EXERCISE DESCRIPTION
Repeat each line of the records below exactly.

DATA
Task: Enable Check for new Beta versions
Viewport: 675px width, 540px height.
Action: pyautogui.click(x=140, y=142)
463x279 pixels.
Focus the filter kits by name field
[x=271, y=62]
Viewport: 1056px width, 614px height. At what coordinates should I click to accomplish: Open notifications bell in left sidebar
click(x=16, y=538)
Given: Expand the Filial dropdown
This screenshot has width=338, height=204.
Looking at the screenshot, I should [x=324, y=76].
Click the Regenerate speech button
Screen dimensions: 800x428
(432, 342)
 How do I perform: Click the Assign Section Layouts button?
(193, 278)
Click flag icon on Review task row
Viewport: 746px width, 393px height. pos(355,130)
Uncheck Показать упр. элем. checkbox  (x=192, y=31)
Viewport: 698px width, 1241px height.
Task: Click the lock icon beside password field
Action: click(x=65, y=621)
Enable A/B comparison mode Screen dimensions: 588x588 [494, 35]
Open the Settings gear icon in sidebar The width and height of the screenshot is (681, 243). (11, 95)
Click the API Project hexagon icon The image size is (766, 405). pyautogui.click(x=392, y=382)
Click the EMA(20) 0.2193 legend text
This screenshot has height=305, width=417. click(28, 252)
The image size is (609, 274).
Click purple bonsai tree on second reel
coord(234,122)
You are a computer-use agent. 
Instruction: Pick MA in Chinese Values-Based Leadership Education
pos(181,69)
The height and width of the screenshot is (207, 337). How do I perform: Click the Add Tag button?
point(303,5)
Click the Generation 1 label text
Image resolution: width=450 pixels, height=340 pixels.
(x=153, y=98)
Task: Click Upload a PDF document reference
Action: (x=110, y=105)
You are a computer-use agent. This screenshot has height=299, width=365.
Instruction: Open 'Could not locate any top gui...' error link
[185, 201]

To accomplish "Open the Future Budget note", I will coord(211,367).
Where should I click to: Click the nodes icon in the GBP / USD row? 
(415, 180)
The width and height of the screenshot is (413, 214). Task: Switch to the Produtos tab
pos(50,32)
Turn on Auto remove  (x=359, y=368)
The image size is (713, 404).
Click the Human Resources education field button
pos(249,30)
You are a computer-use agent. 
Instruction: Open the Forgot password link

THE COMPLETED TASK
Task: Enable Check for new Beta versions
Viewport: 675px width, 540px height.
Action: pyautogui.click(x=140, y=142)
463x279 pixels.
Focus the filter kits by name field
[x=271, y=62]
Viewport: 1056px width, 614px height. At what coordinates should I click to accomplish: Open notifications bell in left sidebar
click(x=16, y=538)
Given: Expand the Filial dropdown
This screenshot has width=338, height=204.
Looking at the screenshot, I should [x=324, y=76].
Click the Regenerate speech button
Screen dimensions: 800x428
(432, 342)
 How do I perform: Click the Assign Section Layouts button?
(193, 278)
Click flag icon on Review task row
Viewport: 746px width, 393px height. pos(355,130)
Uncheck Показать упр. элем. checkbox  (x=192, y=31)
Viewport: 698px width, 1241px height.
Task: Click the lock icon beside password field
Action: click(x=65, y=621)
Enable A/B comparison mode Screen dimensions: 588x588 [494, 35]
Open the Settings gear icon in sidebar The width and height of the screenshot is (681, 243). (11, 95)
Click the API Project hexagon icon The image size is (766, 405). pyautogui.click(x=392, y=382)
Click the EMA(20) 0.2193 legend text
This screenshot has height=305, width=417. click(28, 252)
The image size is (609, 274).
Click purple bonsai tree on second reel
coord(234,122)
You are a computer-use agent. 
Instruction: Pick MA in Chinese Values-Based Leadership Education
pos(181,69)
The height and width of the screenshot is (207, 337). How do I perform: Click the Add Tag button?
point(303,5)
Click the Generation 1 label text
Image resolution: width=450 pixels, height=340 pixels.
(x=153, y=98)
Task: Click Upload a PDF document reference
Action: (x=110, y=105)
You are a computer-use agent. This screenshot has height=299, width=365.
Instruction: Open 'Could not locate any top gui...' error link
[185, 201]

To accomplish "Open the Future Budget note", I will coord(211,367).
Where should I click to: Click the nodes icon in the GBP / USD row? 
(415, 180)
The width and height of the screenshot is (413, 214). Task: Switch to the Produtos tab
pos(50,32)
Turn on Auto remove  (x=359, y=368)
The image size is (713, 404).
Click the Human Resources education field button
pos(249,30)
You are a computer-use agent. 
Instruction: Open the Forgot password link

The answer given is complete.